Stored records
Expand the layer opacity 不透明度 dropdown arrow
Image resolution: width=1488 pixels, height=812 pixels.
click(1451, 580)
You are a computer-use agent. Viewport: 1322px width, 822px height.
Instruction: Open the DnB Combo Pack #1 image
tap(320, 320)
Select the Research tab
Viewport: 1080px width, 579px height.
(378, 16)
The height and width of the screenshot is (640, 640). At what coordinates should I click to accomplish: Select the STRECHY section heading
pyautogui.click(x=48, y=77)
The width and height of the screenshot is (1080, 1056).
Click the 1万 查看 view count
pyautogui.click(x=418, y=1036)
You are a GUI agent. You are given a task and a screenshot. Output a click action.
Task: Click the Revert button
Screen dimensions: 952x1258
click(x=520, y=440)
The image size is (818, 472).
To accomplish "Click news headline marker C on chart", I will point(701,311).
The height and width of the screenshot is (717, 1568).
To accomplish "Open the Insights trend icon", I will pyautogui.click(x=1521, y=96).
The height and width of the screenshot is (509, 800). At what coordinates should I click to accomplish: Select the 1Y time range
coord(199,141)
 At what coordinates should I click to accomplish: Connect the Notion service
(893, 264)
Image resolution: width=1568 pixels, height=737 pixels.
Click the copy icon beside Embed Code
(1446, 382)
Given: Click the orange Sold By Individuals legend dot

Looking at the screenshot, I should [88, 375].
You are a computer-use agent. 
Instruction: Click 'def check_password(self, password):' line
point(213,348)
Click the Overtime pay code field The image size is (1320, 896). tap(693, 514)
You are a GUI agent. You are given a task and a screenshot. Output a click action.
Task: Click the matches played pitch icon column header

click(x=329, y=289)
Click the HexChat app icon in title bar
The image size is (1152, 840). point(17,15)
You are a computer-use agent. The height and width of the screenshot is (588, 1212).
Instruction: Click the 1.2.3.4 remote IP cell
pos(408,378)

TASK DESCRIPTION
Repeat all the data, every line exactly.

RESULT FOR THIS EXERCISE
Expand the layer opacity 不透明度 dropdown arrow
Image resolution: width=1488 pixels, height=812 pixels.
click(1451, 580)
You are a computer-use agent. Viewport: 1322px width, 822px height.
Instruction: Open the DnB Combo Pack #1 image
tap(320, 320)
Select the Research tab
Viewport: 1080px width, 579px height.
(378, 16)
The height and width of the screenshot is (640, 640). At what coordinates should I click to accomplish: Select the STRECHY section heading
pyautogui.click(x=48, y=77)
The width and height of the screenshot is (1080, 1056).
Click the 1万 查看 view count
pyautogui.click(x=418, y=1036)
You are a GUI agent. You are given a task and a screenshot. Output a click action.
Task: Click the Revert button
Screen dimensions: 952x1258
click(x=520, y=440)
The image size is (818, 472).
To accomplish "Click news headline marker C on chart", I will point(701,311).
The height and width of the screenshot is (717, 1568).
To accomplish "Open the Insights trend icon", I will pyautogui.click(x=1521, y=96).
The height and width of the screenshot is (509, 800). At what coordinates should I click to accomplish: Select the 1Y time range
coord(199,141)
 At what coordinates should I click to accomplish: Connect the Notion service
(893, 264)
Image resolution: width=1568 pixels, height=737 pixels.
Click the copy icon beside Embed Code
(1446, 382)
Given: Click the orange Sold By Individuals legend dot

Looking at the screenshot, I should [88, 375].
You are a computer-use agent. 
Instruction: Click 'def check_password(self, password):' line
point(213,348)
Click the Overtime pay code field The image size is (1320, 896). tap(693, 514)
You are a GUI agent. You are given a task and a screenshot. Output a click action.
Task: Click the matches played pitch icon column header

click(x=329, y=289)
Click the HexChat app icon in title bar
The image size is (1152, 840). point(17,15)
You are a computer-use agent. The height and width of the screenshot is (588, 1212).
Instruction: Click the 1.2.3.4 remote IP cell
pos(408,378)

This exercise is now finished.